• Task to complete
Where in the data below does the word "agent" appear? Copy each line that holds it.

• Supplied records
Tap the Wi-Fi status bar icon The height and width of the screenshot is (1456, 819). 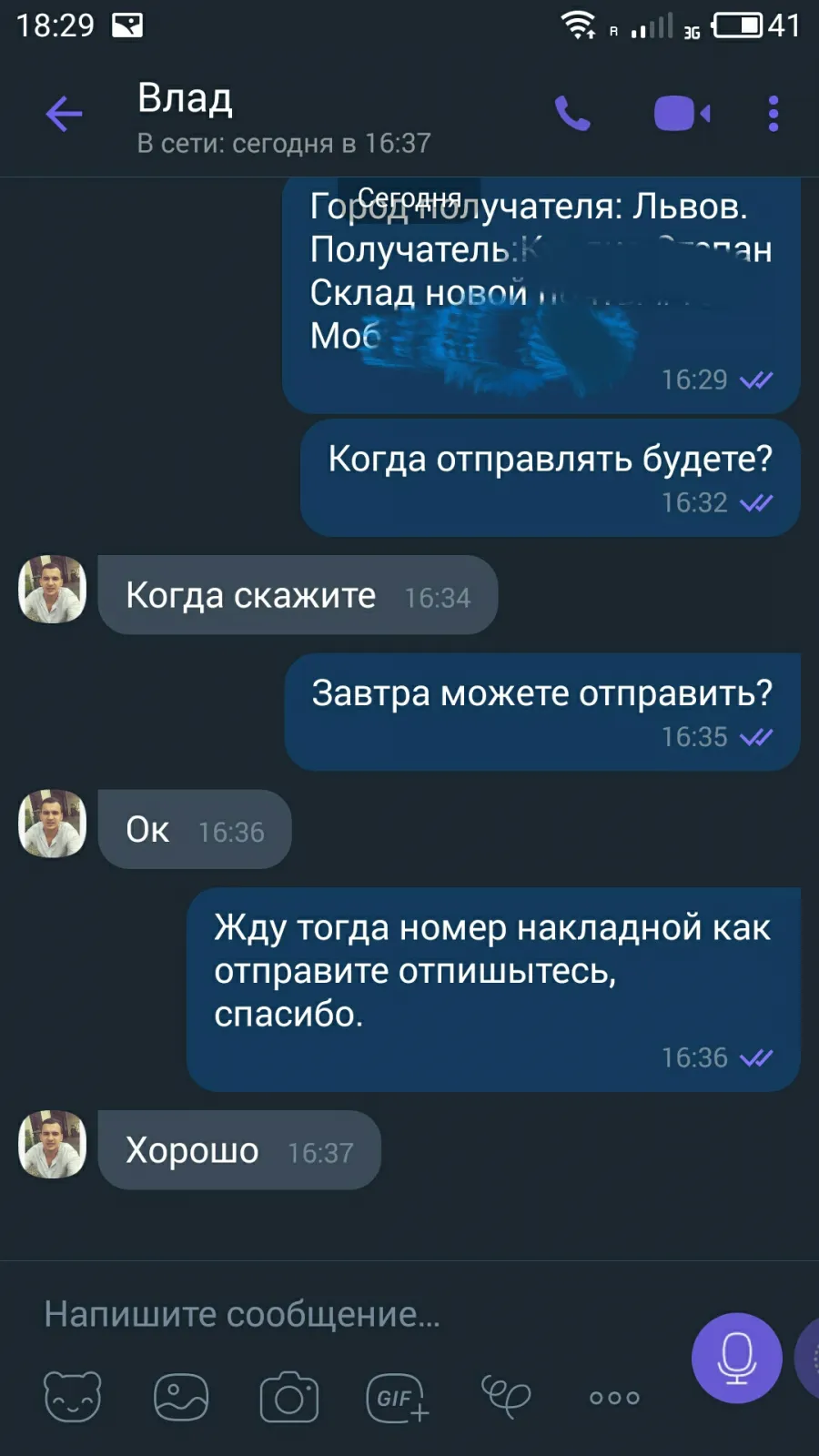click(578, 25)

==

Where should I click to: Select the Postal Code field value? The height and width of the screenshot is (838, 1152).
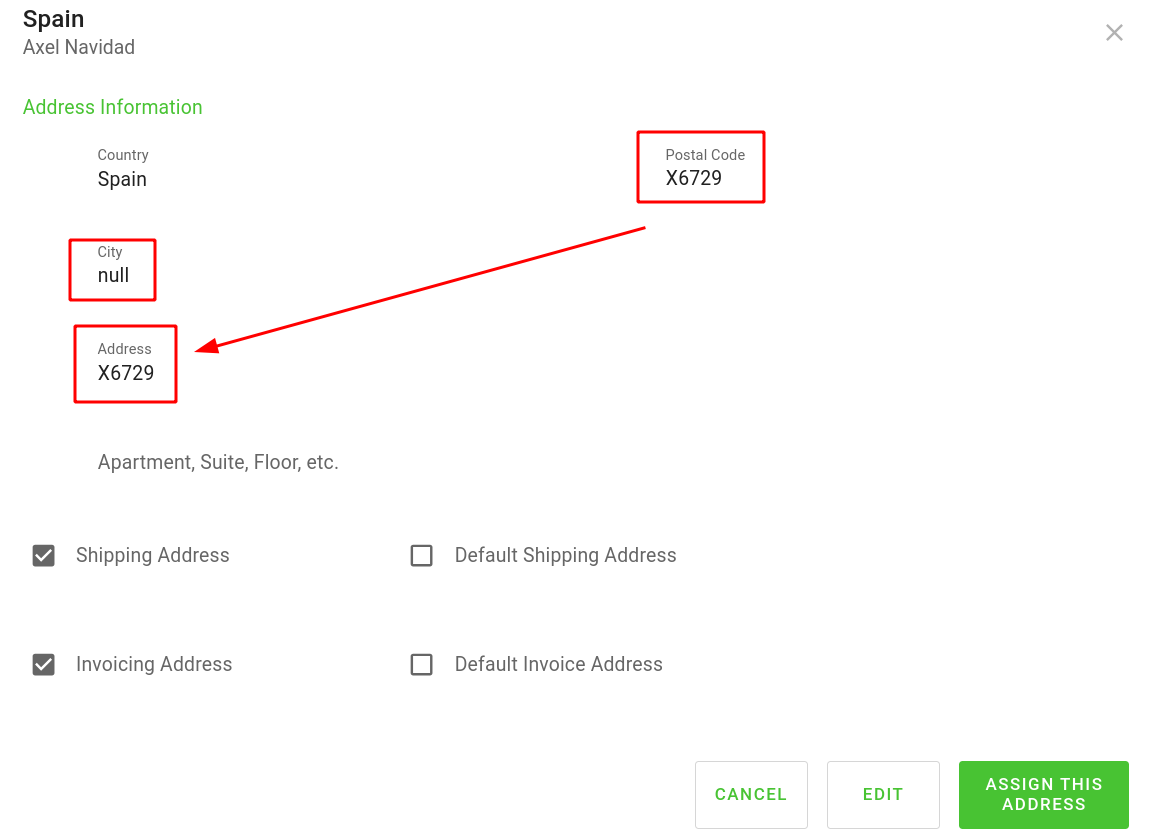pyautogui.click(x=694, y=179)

--

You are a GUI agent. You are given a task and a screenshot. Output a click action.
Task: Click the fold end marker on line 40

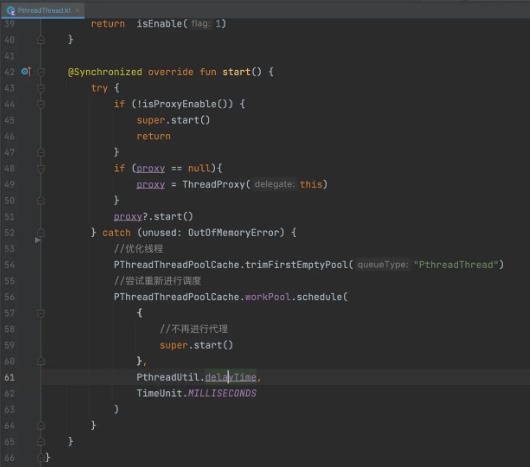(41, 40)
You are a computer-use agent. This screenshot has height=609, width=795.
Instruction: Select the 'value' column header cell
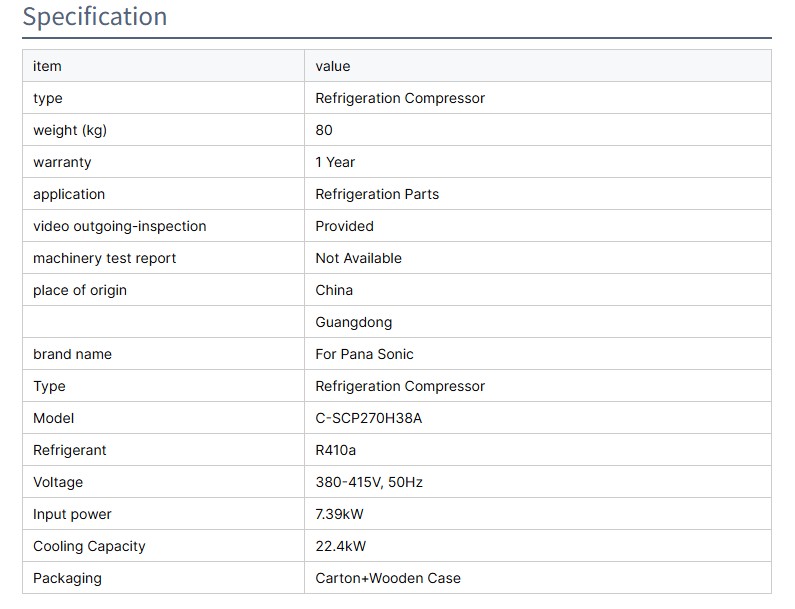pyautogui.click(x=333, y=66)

• Written response
You are a GUI agent. You are given a task and a screenshot. Output a click action.
You are a computer-use agent. This screenshot has height=609, width=795.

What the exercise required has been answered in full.